The whole project revolves around the regeneration of value through discarded matter in order to restore the production system by closing the waste management cycle. From a discarded waste source, to a locally produced, sustainable design production method and material, that is elevated to design and art products for the coffee enthusiasts that consume the coffee.
Some examples of regenerative materials for the coffee industry are Kofi Paper, Kofi Card, Kofi Leather and Kofi Stone. Those coffee waste biomaterials are converted into products like packaging, organic containers, wallets, or posters.
- Does your design use principles of distribution and open source?
Since the beginning, as part of the REMIX EcoDesign Collective, we were transparent in our discovery, as we disclosed as open source the Kofi Paper recipe with a video tutorial recorded at IAAC. Watch here: https://www.youtube.com/watch?v=l1FyUSove_A
Currently +8K views.The project idea was to look for an abundant waste source, like the coffee husks, a waste that every coffee roasting shop has to throw, and be able to produce locally hand made paper. This process allows for high accessibility to the resources, knowledge, and infrastructure required to a small or big production.
More info of the production of Kofi Paper on the REMIX EcoDesign Collective Documentary, produced as an outcome of winning the STARTS European award of Collaborative Innovation: https://www.youtube.com/watch?v=EQO7tV9RitI&t=7s
I achieved the first hand made prototype of a coffee husks paper, and from there on we are collaborating with an artisanal paper mill that produces the specialty coffee paper for us. The first product is art posters related to coffee, made with coffee husks hand made paper and coffee ink, printed with artisanal silk print method, or engraved with laser.
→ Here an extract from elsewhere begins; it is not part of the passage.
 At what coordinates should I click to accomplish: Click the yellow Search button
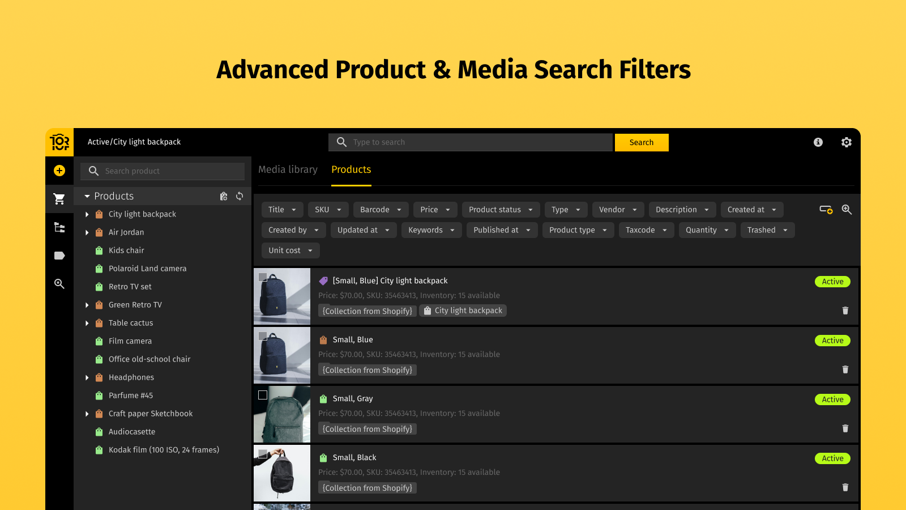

Eventually, the Kofi Matters posters digital designs will be sent to the production facilities anywhere in the world, and printed on the locally produced Kofi Paper.
The objective is to be able replicate the project in many cities of the world (coffee roasters are virtually everywhere), closing circular waste streams in order to offer a local sustainable biomaterial for the coffee industry made of its own waste.
Part of our open approach has been to offer several workshops for the small production of hand made coffee paper. We collaborated with the project Almacén de Residuos, in an urban garden in Glories (Barcelona) with a workshops open for free for the public, with the catalan artisans museum, Centre d'Artesania de Catalunya (Barcelona), and with a big group of 10 year old students of a high difficulty school (Barcelona), even a workshop in collaboration with Kopernik, association that provides new ways of income to the Bali coffee farmers.
- Does your design promote awareness of responsible design and consumption?
The Bali experience is a great example. We are partnering with several local agents in Bali to have an ecosytemic positive impact. I visited the local roasting facilities, which produces a huge coffee husks mountain that is thrown in the passing river, with the potential harm of caffeine as a toxic chemical for plants and deregulating the ecosystem. They gave me access to as much husks as needed, as it is really a problem for them to manage it.
I went to connect with a local paper mill, all woman powered, and teach them how to make paper with the coffee husks, in order to become local producers of Kofi Paper.
Also, started a collaboration with Kopernik, in order to provide the coffee paper production knowledge to the local Bali coffee farmers. The idea is that if they can produce the paper, I can offer this extra income by purchasing it to them, and selling it to the coffee roasters shops on the island. This process of closing the waste cycle, avoids the negative impact on the environment, provides knowledge and extra income to the coffee farmers, and creates specific value for the coffee industry. All the system is improved by closing the Waste To Design Cycle.
And this approach can be deployed anywhere in the world, and be extended autonomously.